● **Exercise objective**:
If a line of the material contains "agent", copy it.

[Data records — start]

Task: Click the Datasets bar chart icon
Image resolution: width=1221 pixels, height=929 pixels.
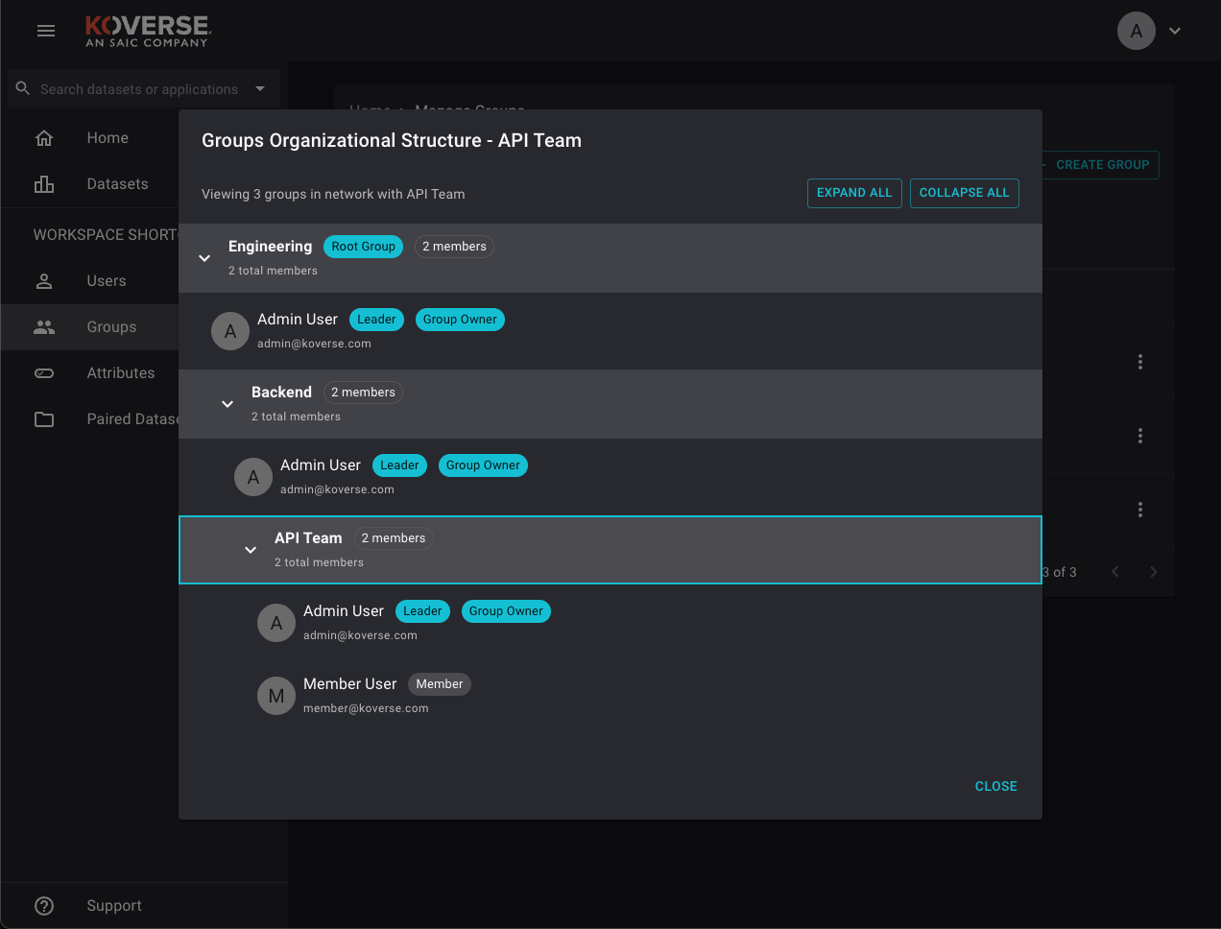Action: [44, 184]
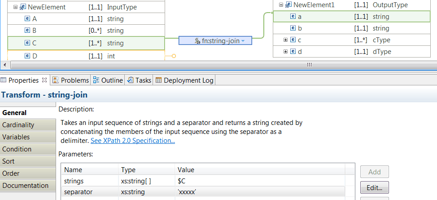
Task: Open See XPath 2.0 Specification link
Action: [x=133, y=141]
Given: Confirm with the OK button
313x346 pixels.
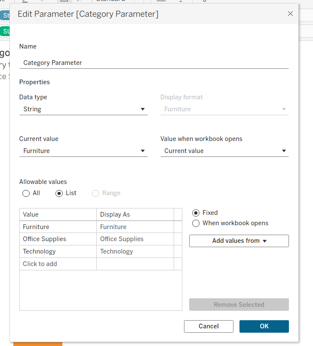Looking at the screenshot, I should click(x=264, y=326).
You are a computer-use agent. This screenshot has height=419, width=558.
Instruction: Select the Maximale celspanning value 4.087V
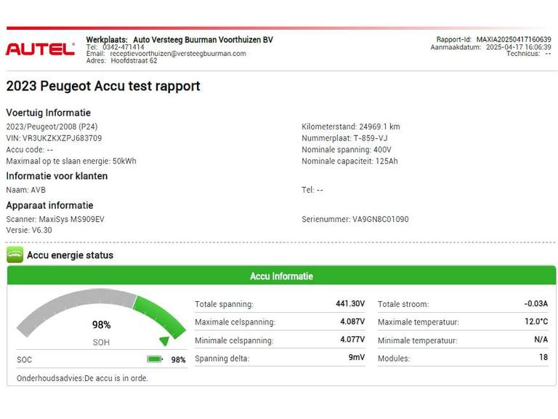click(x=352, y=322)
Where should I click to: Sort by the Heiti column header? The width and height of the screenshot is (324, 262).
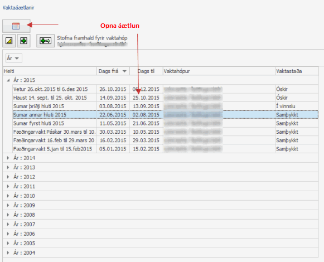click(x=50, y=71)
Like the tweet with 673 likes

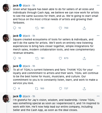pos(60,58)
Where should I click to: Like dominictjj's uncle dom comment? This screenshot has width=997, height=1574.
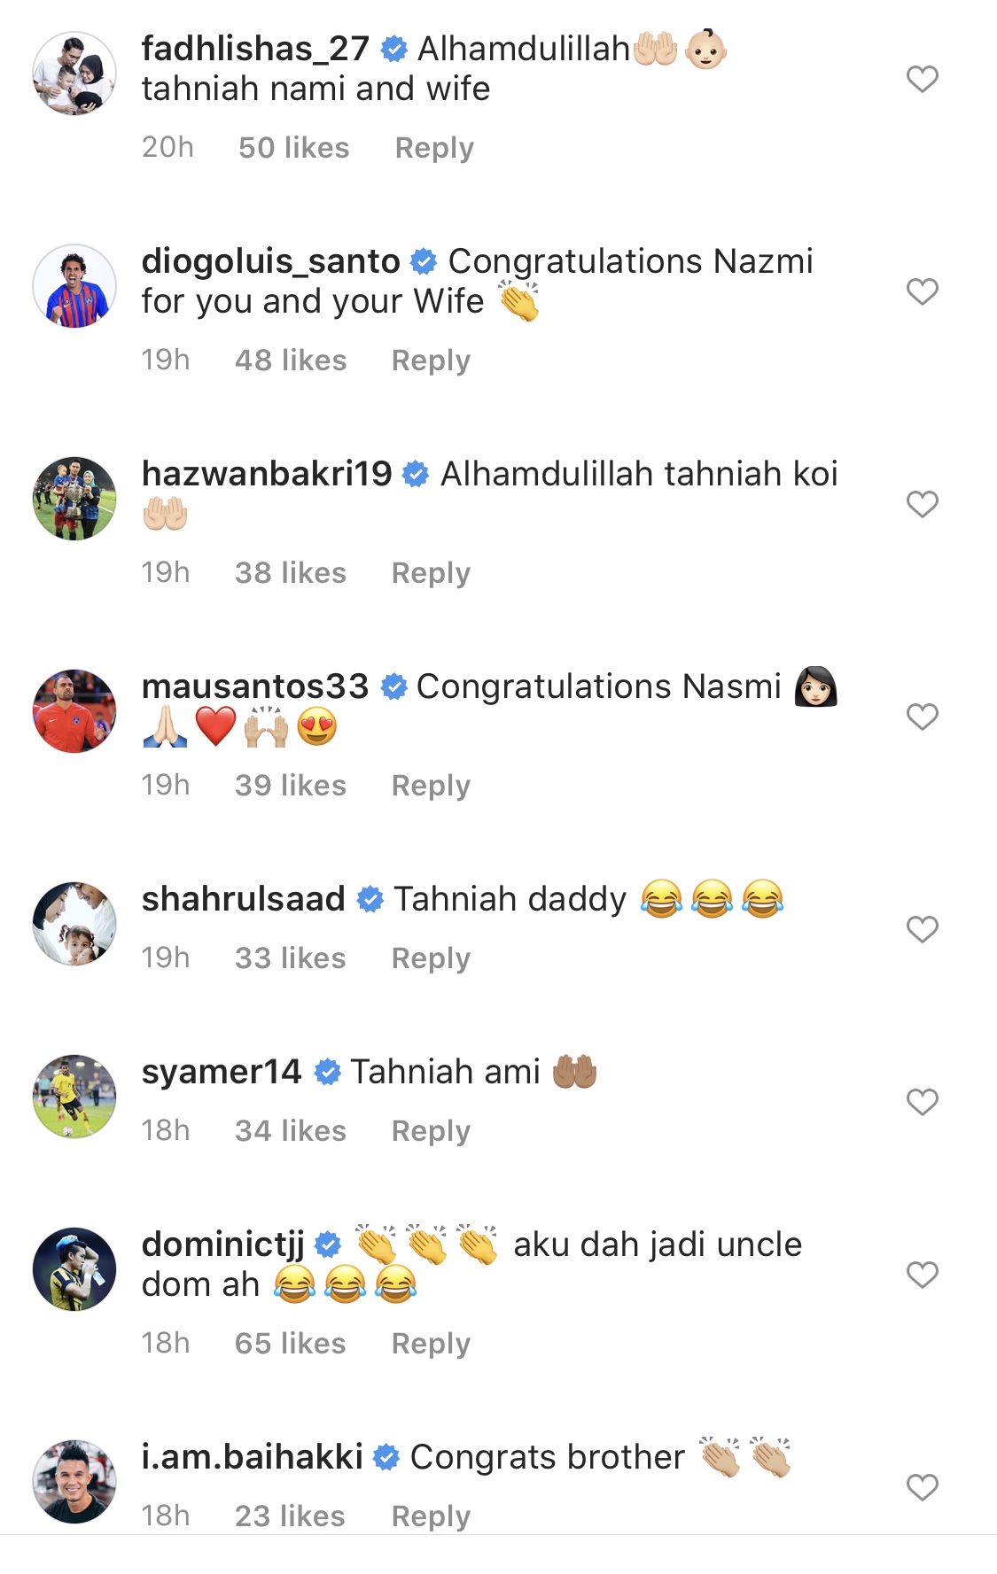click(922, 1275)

[Data records — finish]
[Data records — start]

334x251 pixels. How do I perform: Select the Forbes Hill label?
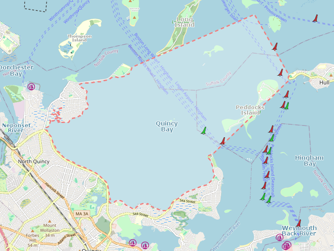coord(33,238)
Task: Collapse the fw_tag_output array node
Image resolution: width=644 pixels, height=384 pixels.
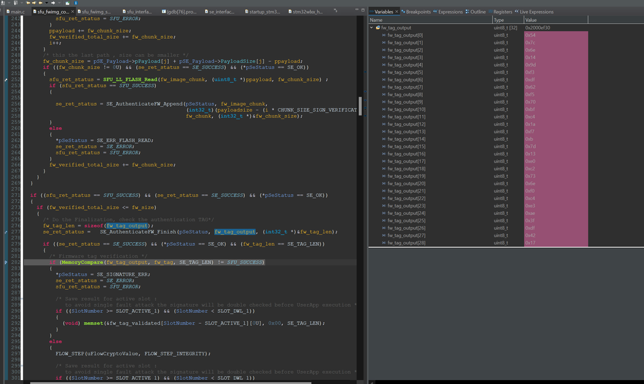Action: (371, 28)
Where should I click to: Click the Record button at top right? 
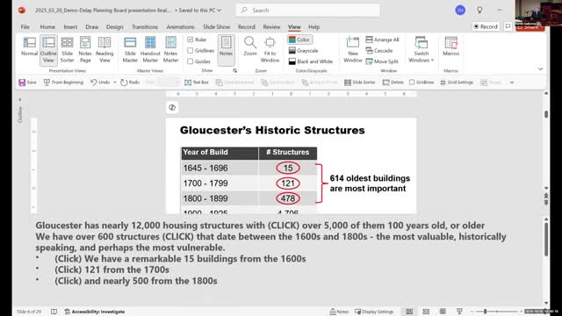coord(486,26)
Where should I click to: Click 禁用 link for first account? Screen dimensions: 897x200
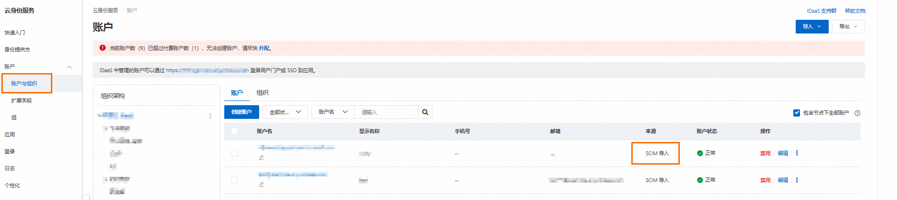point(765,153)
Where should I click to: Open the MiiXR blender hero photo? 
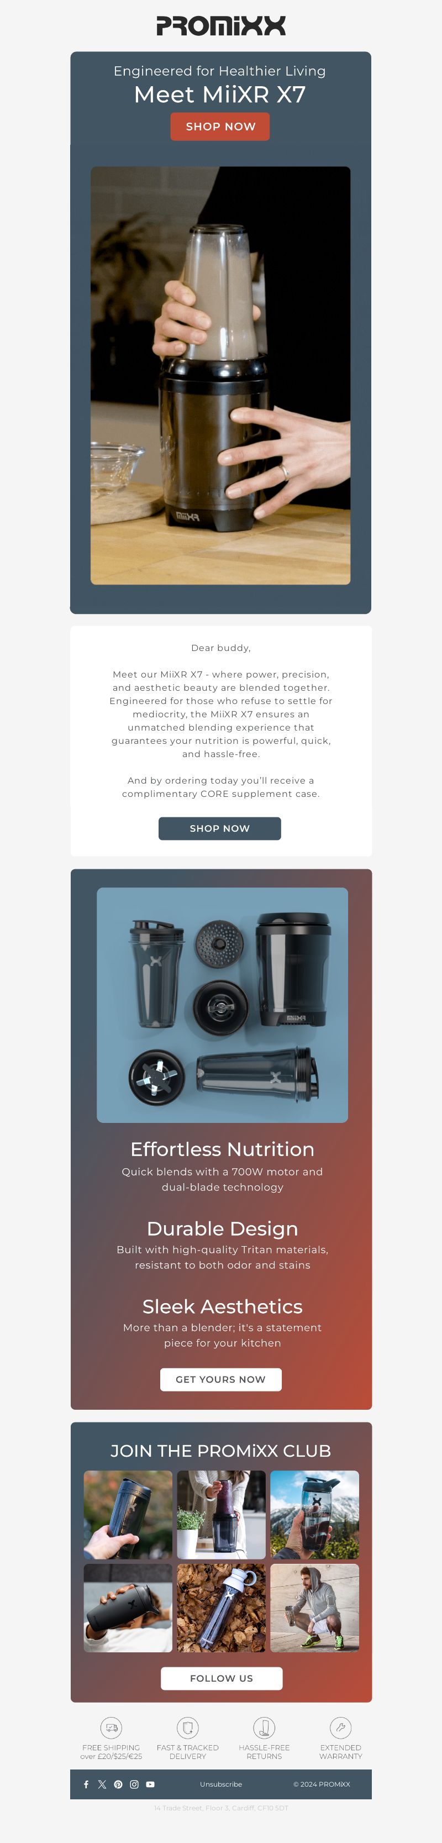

[Data records — finish]
[Data records — start]

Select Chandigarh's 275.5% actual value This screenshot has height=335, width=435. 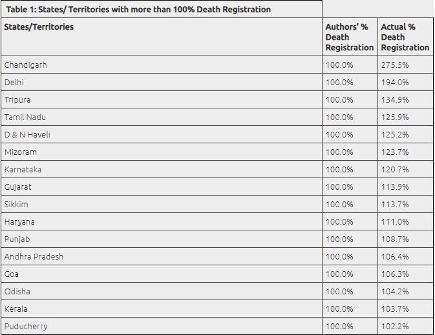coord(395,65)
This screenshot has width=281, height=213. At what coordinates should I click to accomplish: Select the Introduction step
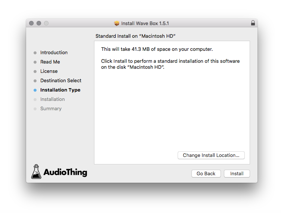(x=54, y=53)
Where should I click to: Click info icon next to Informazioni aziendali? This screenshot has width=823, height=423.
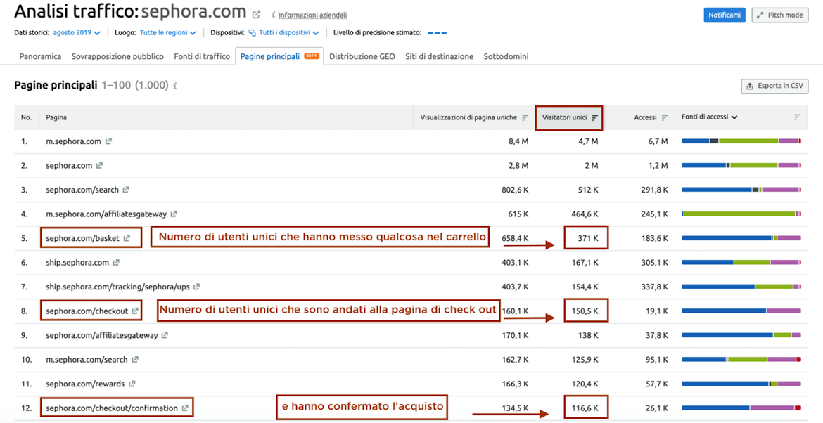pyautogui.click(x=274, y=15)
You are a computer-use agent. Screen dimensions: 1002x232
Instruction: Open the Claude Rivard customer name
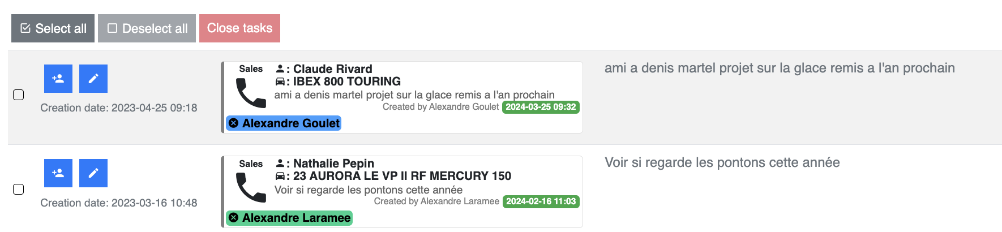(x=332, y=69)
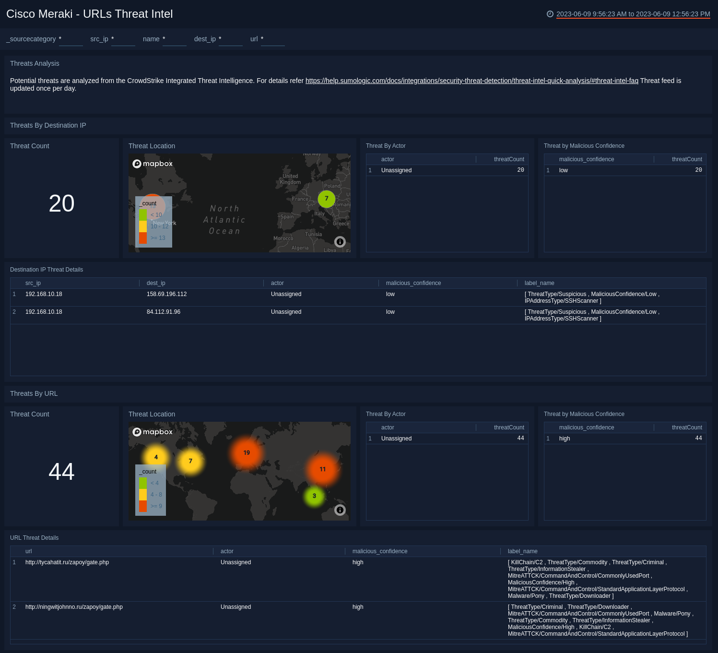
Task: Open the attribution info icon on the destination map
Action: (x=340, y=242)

[Data records — finish]

● **Task output**:
You are a computer-use agent. This screenshot has height=419, width=558.
You are a computer-use agent. Screen dimensions: 1002x232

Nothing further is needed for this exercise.